A movimentação começou a ganhar visibilidade meses antes, mas, segundo o executivo, o processo sempre foi tratado como uma operação única. “Não comprou nada em fevereiro. Naquele momento, demos o aviso de que esse negócio estava sendo discutido”, diz.

A venda faz parte da estratégia da Tecnisa para reduzir seu endividamento. Segundo Perez, o custo da dívida pressionava a companhia. “O custo da dívida está proibitivo. Vamos acabar com cerca de 70% da dívida corporativa, ficando com um nível muito mais saudável para as operações”, afirma. Ele ressalta que o impacto é na holding como um todo, e não apenas ao empreendimento na Barra Funda.

Ao final de 2025, esse endividamento corporativo era composto por um endividamento total de R$ 711 milhões, dos quais R$ 670 milhões correspondiam a debêntures e R$ 41,0 milhões a empréstimos.

As negociações com o BTG avançaram após o fim das tratativas com a Cyrela, iniciadas no ano passado. “Depois que anunciamos que a conversa com a Cyrela não avançou, vários players nos procuraram. A partir de dezembro, começamos a avançar mais com o BTG, e a operação acabou evoluindo”, diz.

Apesar da mudança de controle, a Tecnisa seguirá responsável pela execução do projeto, incluindo as torres que ainda serão construídas.
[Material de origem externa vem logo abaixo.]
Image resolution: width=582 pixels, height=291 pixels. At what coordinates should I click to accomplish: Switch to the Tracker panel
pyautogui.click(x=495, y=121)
A operação está em fase final de formalização e depende da aprovação do Cade. “O contrato deve ser assinado nos próximos dias, mas ainda depende do aval do Cade. A expectativa é ter essa aprovação até meados de maio”, finaliza o executivo.

Perdizes? Não, Barra Funda

Lançado em 2011, o Jardim das Perdizes foi concebido como um dos maiores projetos imobiliários da capital, em uma área de cerca de 250 mil metros quadrados na Barra Funda. Parte relevante do terreno foi destinada a áreas públicas, incluindo vias e espaços verdes, consolidando o conceito de bairro planejado.

Dos 30 prédios previstos originalmente, 17 já foram entregues — e o potencial de desenvolvimento ainda é relevante.

O terreno foi adquirido pela Tecnisa em 2007, por R$ 133 milhões, em uma área antes ocupada pela Telefônica. Para viabilizar o projeto, a companhia investiu em Cepacs, títulos que permitem ampliar o potencial construtivo — uma decisão que aumentou a capacidade de desenvolvimento, mas também pressionou sua estrutura de capital ao longo do tempo.

A nova configuração societária reposiciona o Jardim das Perdizes. Ao assumir o controle, o BTG passa a ter maior influência sobre o ritmo e a estratégia de desenvolvimento, em um momento em que o projeto ainda possui etapas relevantes a serem executadas.

O movimento também reflete uma tendência mais ampla no mercado imobiliário: a entrada de capital institucional em projetos de grande escala, não apenas como financiador, mas como sócio direto.

No caso do Jardim das Perdizes, trata-se de um ativo já parcialmente desenvolvido, com localização consolidada e histórico de vendas — o que reduz riscos e aumenta a previsibilidade de retorno.

Para a Tecnisa, a operação ajuda a equilibrar a estrutura financeira sem abrir mão da execução. Para o BTG, representa a aposta na captura de valor da fase final de um dos projetos mais emblemáticos do mercado imobiliário paulistano.